Breast cancer screening

  • American Cancer Society estimates that about 1.7% of women have breast cancer.

  • Susan G. Komen For The Cure Foundation states that mammography correctly identifies about 78% of women who truly have breast cancer.

  • An article published in 2003 suggests that up to 10% of all mammograms are false positive.

Note: These percentages are approximate, and very difficult to estimate.

Determining the prior

Prior to any testing and any information exchange between the patient and the doctor, what probability should a doctor assign to a female patient having breast cancer?

Calculating the posterior

When a patient goes through breast cancer screening there are two competing claims: patient had cancer and patient doesn’t have cancer. If a mammogram yields a positive result, what is the probability that patient has cancer, i.e. what is the posterior probability of having cancer if mammogram yield a positive result?

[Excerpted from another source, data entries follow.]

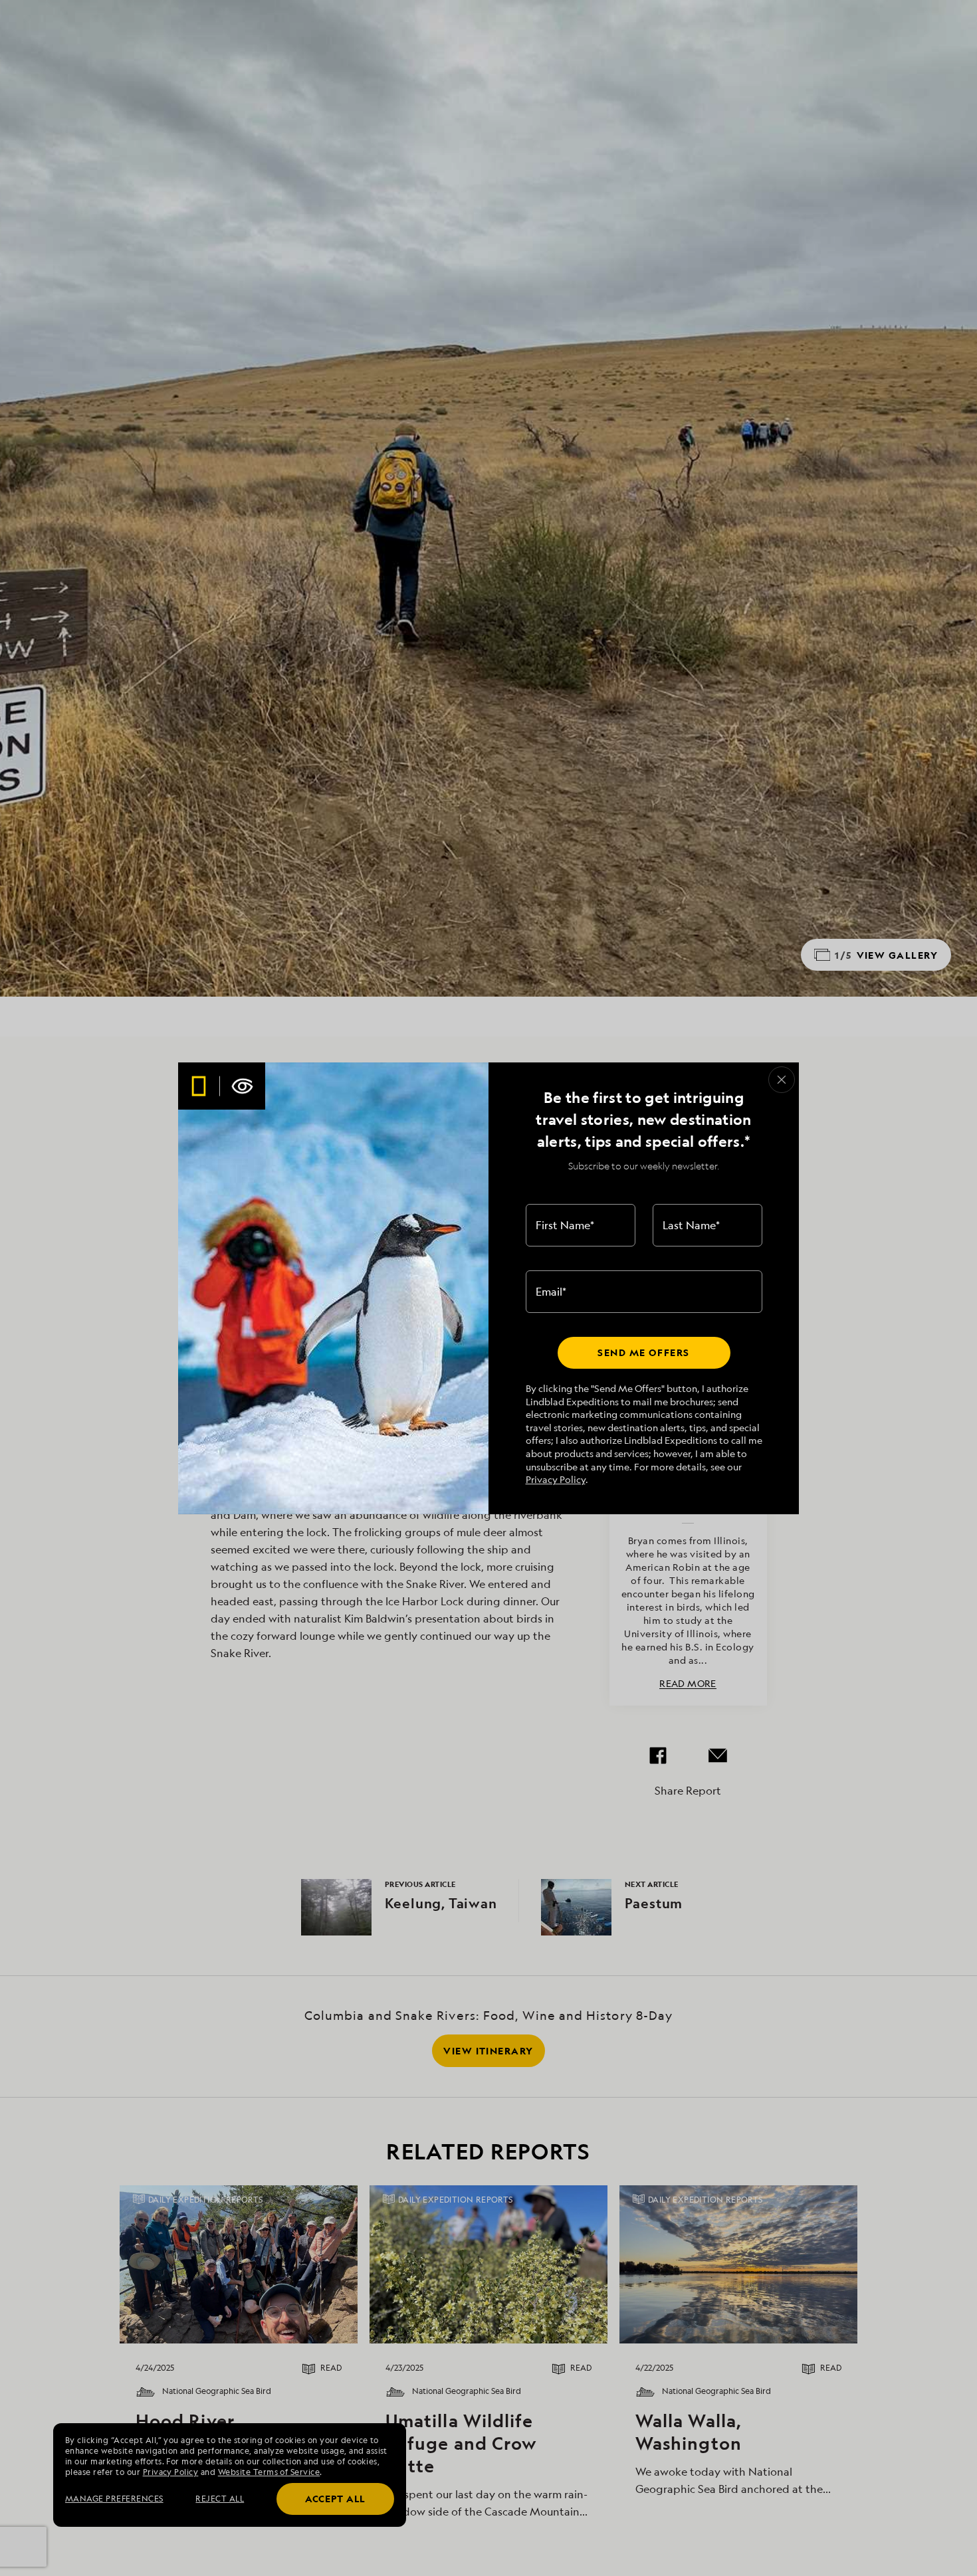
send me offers (643, 1352)
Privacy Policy (556, 1479)
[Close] (781, 1079)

Updating the prior when retesting

Suppose this patient who got a positive result in the first test wants to get tested again. What should the new prior probability that this patient has cancer? Is this probability smaller, larger, or equal to the prior probability in the first test? Why?

Thinking ahead

If this patient tests positive in the second test as well, will the posterior probability of her having cancer be higher or lower (or equal to) the earlier posterior probability we calculated?

Re-calculating the posterior when retesting

What is the posterior probability of having cancer if this second mammogram also yielded a positive result?

Role of computation

We have done a bunch of hand calculations so far. How can we use computation in this paradigm?